The art of effective mergers
One of the driving forces behind business mergers is the importance of the synergies that exist between the two organisations. Synergies are the component parts of the businesses which, when merged into a larger organisation, will provide for a more effective and cost efficient operation. Understanding and analysing these synergies is essential for mergers to be successfully completed.
There are a number of factors brought into play immediately thoughts of a merger are given credence. When a merger takes place, the acquirer, almost without exception, is required to pay a premium over and above the value of the business. This premium and the method of payment have a marked effect upon shareholder values, thus the importance of synergy. A simplified example can be used to explain this event. For instance, where company A pays six million for company B, which is only worth five million they will be paying a one million premium. The focus of management in company A will therefore be to find efficiencies (synergies) within the merged corporation that will be enable them to achieve cost reductions that will not only aid the recovery of the premium but also improve cost reductions in the combined operations of the two companies’. Another objective of this process is to improve future returns to the business stakeholders, such as shareholders. They will also be expected to achieve them within the timescale set out before the merger, a feat that has historically proven to be extremely difficult, even in the most efficient of business mergers.
The strategic relatedness and relative size is also important in terms of the level of synergy it is possible to achieve. In like-to-like mergers, the relatedness is not a problem as, generally, all the products and services offered are similar if not almost identical. Size is important too because mergers are more effective and efficient if the acquired business is of a smaller size than that of the acquirer. With business mergers where the two businesses are not operating within the same industry sector, the relatedness is likely to be applicable to limited areas of operation, such as the management and administration structures.
Therefore, the management has to study the equation in depth to ensure that the required synergies can be achieved from the various internal factors, on either a cost cutting or revenue enhancing basis. Operational areas are usually targeted for direct cost cutting purposes, which will includes the capital assets of the business. An example would be freehold or leasehold commercial property, system integration such as information technology and Internet, strategy, control and culture. If all of these parts are in place then the management of the acquiring business is then set with the task of measuring the expected synergies.
MEASURING SYNERGIES "SOFT SYNERGY"
One of the most important parts of the measuring of "soft" synergies, those dealing with revenue enhancement, is the value generated for shareholders (Earnings per share). Paying a premium for an acquired business will have an effect on the EPS and it needs to be calculated how many years the effects of the merger on EPS will take to recover from the original impact, and again be returning value to shareholders comparable with pre merger levels.

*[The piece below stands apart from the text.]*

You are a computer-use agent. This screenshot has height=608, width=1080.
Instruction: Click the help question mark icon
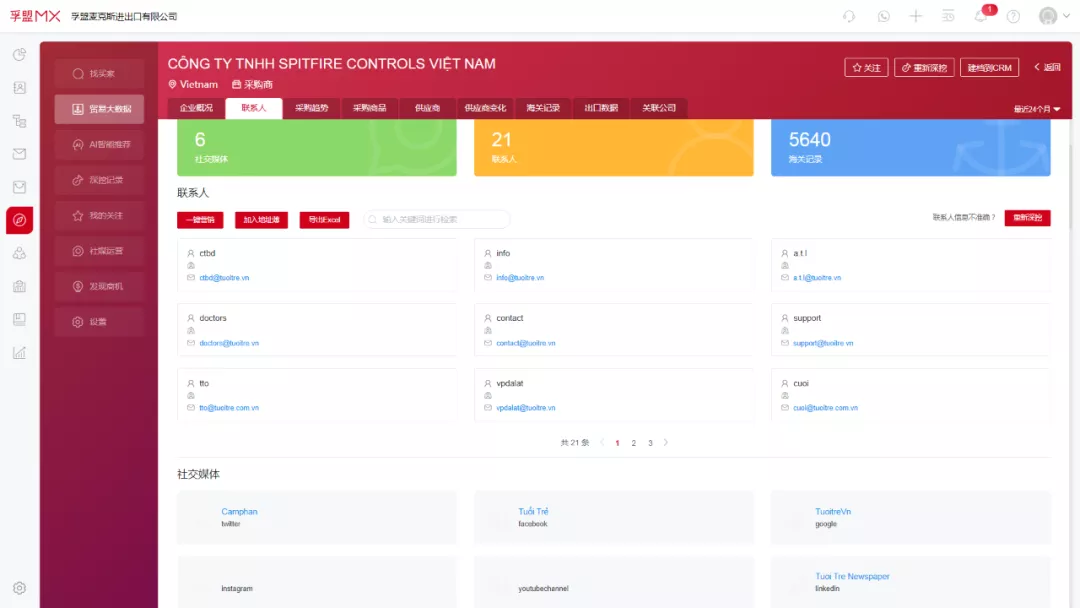click(x=1013, y=16)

The higher the level of premium paid for the acquired business, the bigger the initial dilution in shareholder value and the longer term it takes in respect of years, to recover the equity position.

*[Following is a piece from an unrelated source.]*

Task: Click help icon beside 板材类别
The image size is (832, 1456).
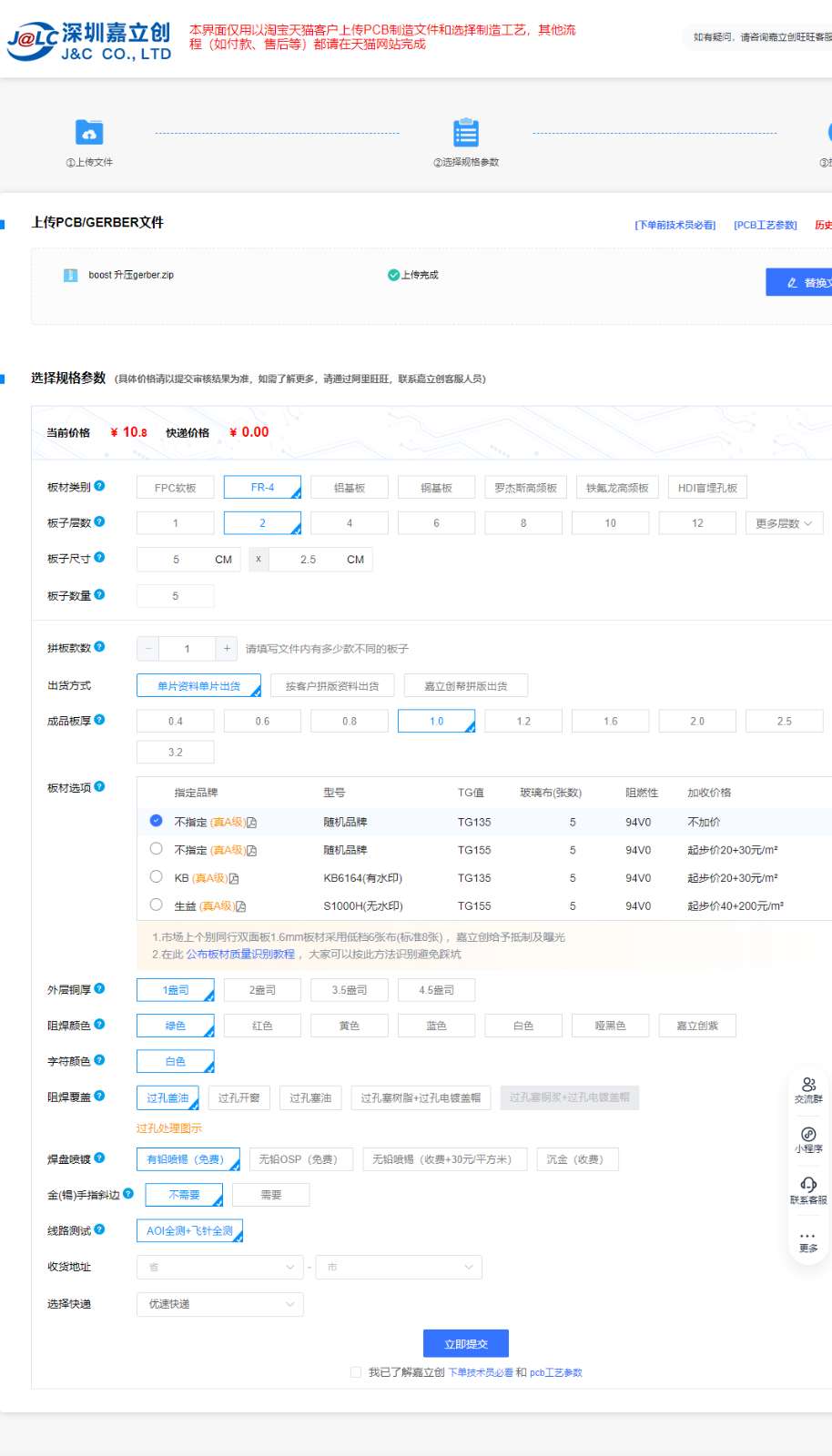Action: pos(99,486)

Similarly, it is extremely important to evaluate any areas of concern that the work force may have at a very early stage in the process. Disruption because of lack of focus, or a drop in the standard of customer care in the early stages of the merged businesses life, could seriously affect the timescale in which the synergies should be producing results. This in turn would have a negative effect in both shareholders and the financial markets confidence. At the same time, the merged businesses need to look realistically at the quality of their staff and the training levels. Customer liaison and care in all areas of the business will be vital for the success of the venture.
MEASURING SYNERGIES "HARD SYNERGY"
To give examples of the measurement of "hard" synergies, I will take the example of the merger between two banks. Here, the methods for calculating the effects of a larger branch network and increase in the numbers of trained personnel available to increase sales of products are relatively straightforward to calculate. It is a matter of analysing historical statistics. For example, in a situation where the acquirer has 3,000 branches and the acquired 500, it is a relatively straightforward exercise to calculate the additional sales opportunities available. The same would be the case in terms of property assets and disposals of these post mergers. All of these are measured by simple mathematical calculations.
However, with regard to branch disposals it would not just simply be a question of the release of capital back to the business. There is also the synergy of Revenue Enhancement to consider. As most of the branches closed are likely to result from duplication, there is a value added element. The majority of the customers from the branch that is closed will transfer to the other branch of the merged entity. Thus the company will end up with the same income as was available to the two pre-merged entities, but with substantially reduced costs applicable to that income. This is known as the economies of scale.
When evaluating synergy in relation to mergers, one method of measuring that is always employed is economies of scale. The following simple example shows the basics of this method. If a cost of a service to a bank was $1,000 and that bank had 100 customers, the Average cost per customer would be $10. If the number of customers doubled, but the costs remained the same, then the cost per customer would halve to $5. Of course, in reality the law of diminishing returns is not that simple because there is a time when the benefits begin to fall away. However, the principle of economies of scale method is very popular in mergers. The general opinion is that, because of the economies of scale and scope deriving from the combination of similar skills, a firm competing on low cost and operating efficiency will benefit from merging with an organisation that has similar strategies.
From all of the above discussions it can be seen that, to make mergers work, it is essential that the separate organisations ensure that there are sufficient "soft" and "hard" synergies between the two corporation's involved to guarantee success.